The Austrian Habsburgs, Carinthian dukes since 1335, had a border fortress built at Malborgeth, which was occupied by Venice in 1616, by French Revolutionary troops led by General André Masséna during the War of the First Coalition in 1797, and again by French Imperial forces under Napoleon's stepson Eugène de Beauharnais in 1805. Again attacked by Beauharnais' troops during the War of the Fifth Coalition in 1809, it was defended by an Austrian contingent under the command of Captain Friedrich Hensel from 14 to 17 May. They finally succumbed to the French, but prevented their arrival at the Battle of Aspern-Essling on 21 May, where Austrian Archduke Charles was able to repel Napoleon's forces. The Malborgeth fortress was named Fort Hensel in the honour of the captain, who like most of his men was killed in battle.
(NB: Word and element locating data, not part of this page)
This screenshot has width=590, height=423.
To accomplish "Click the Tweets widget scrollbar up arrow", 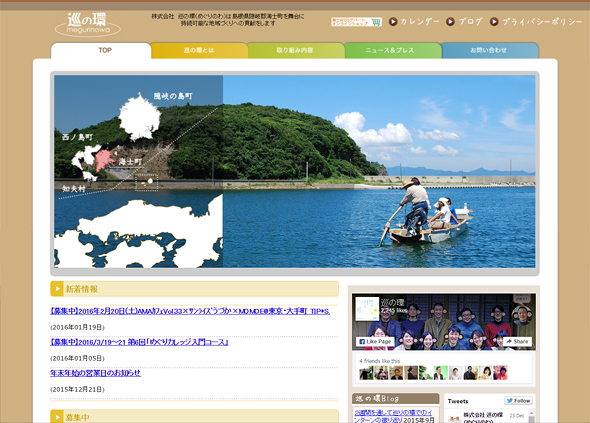I will pos(531,414).
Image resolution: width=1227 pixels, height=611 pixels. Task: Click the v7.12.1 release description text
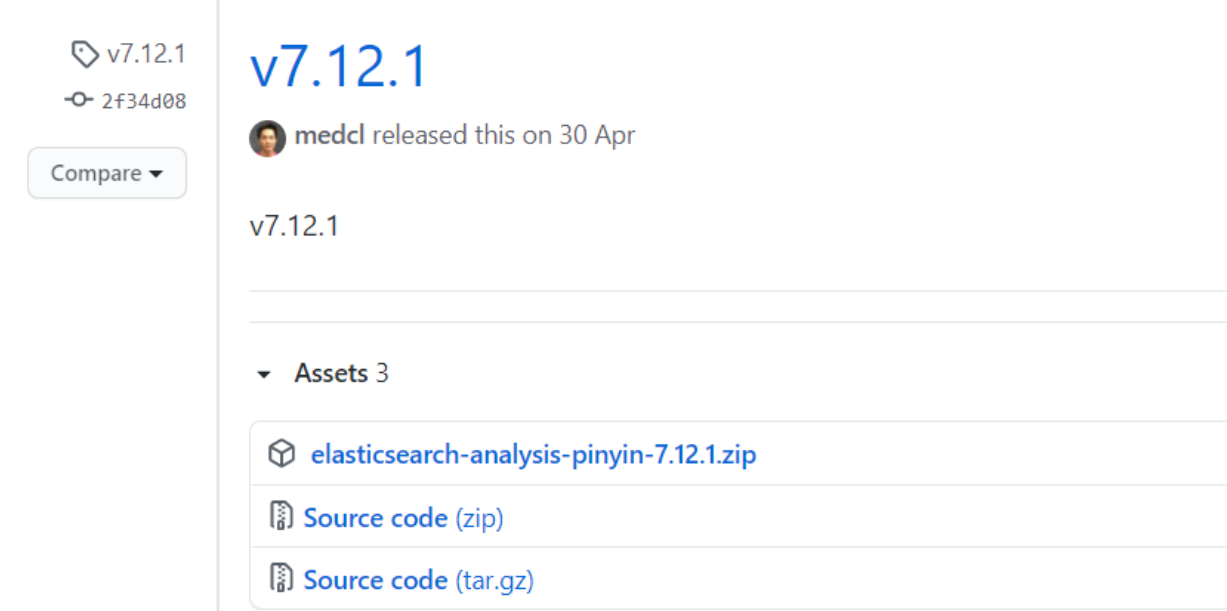coord(294,226)
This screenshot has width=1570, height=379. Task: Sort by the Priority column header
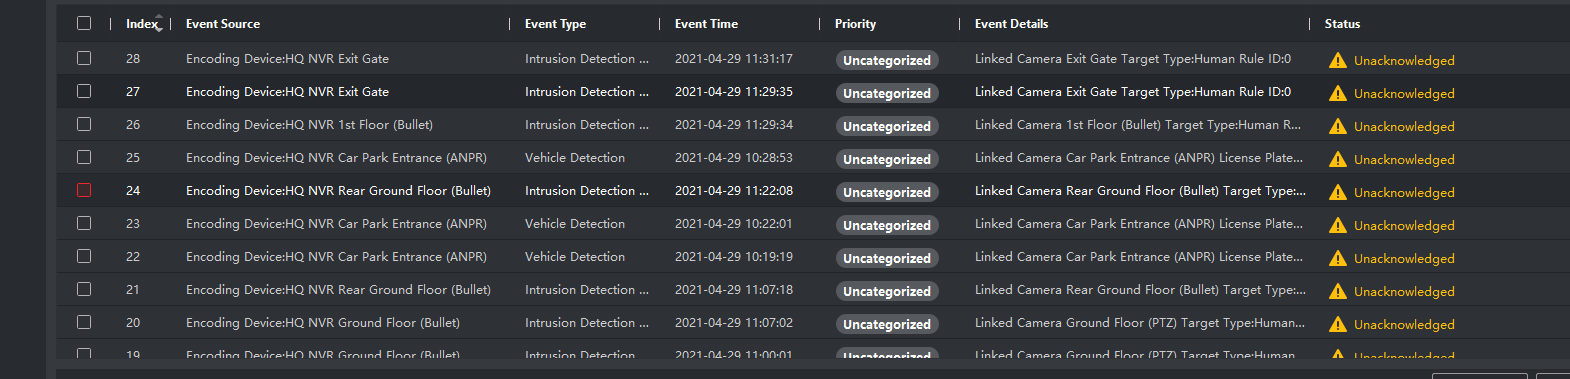pos(855,24)
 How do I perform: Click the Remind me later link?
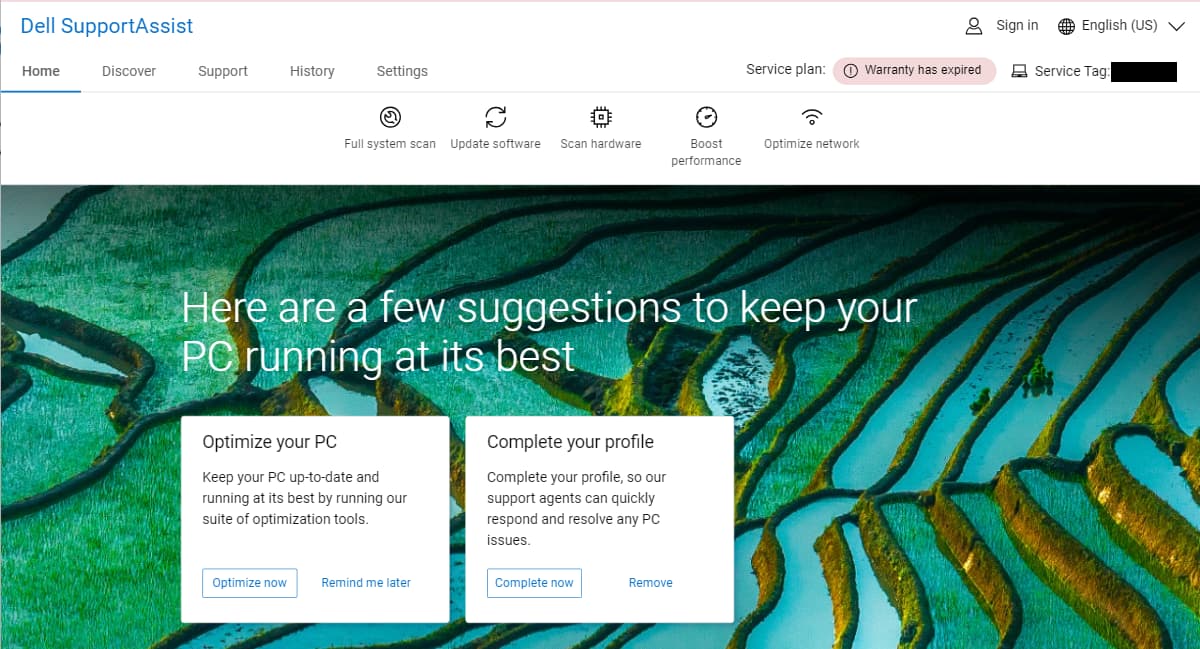coord(366,583)
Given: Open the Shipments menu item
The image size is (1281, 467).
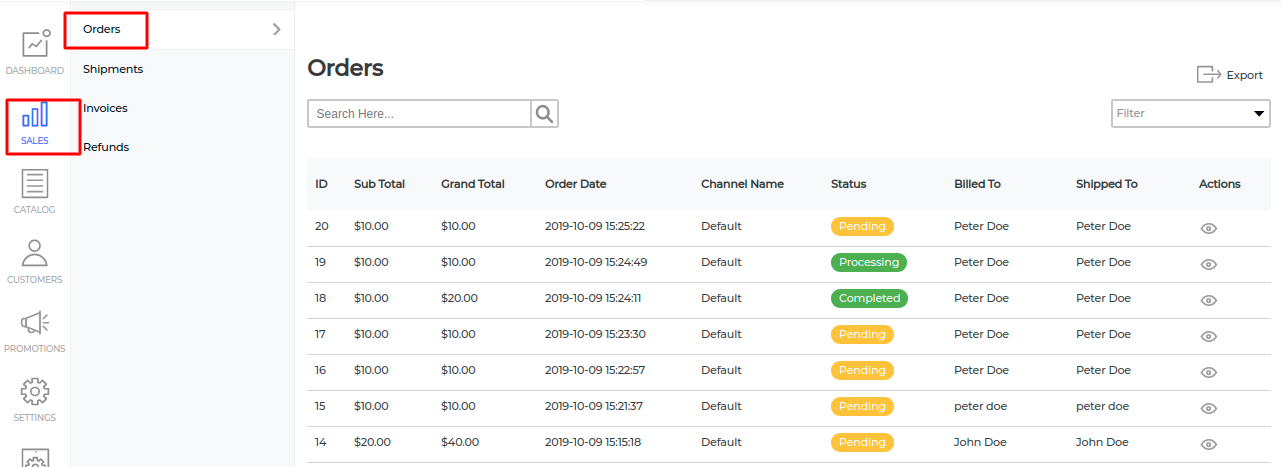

After World War I and the dissolution of the Austro-Hungarian Empire, Malborghetto and the Canal Valley was adjudicated to the Kingdom of Italy according to the Treaty of Saint-Germain and the 1915 London Pact. In the course of the 1939 South Tyrol Option Agreement between Italy and Nazi Germany, most of the German-speaking population was resettled to Carinthia.

In 2003, Malborghetto-Valbruna was included in the list of municipalities where the Slovene minority was granted special protection.
In 2017, Karl von Habsburg, the head of the House of Habsburg, was granted honorary citizenship of Malborghetto.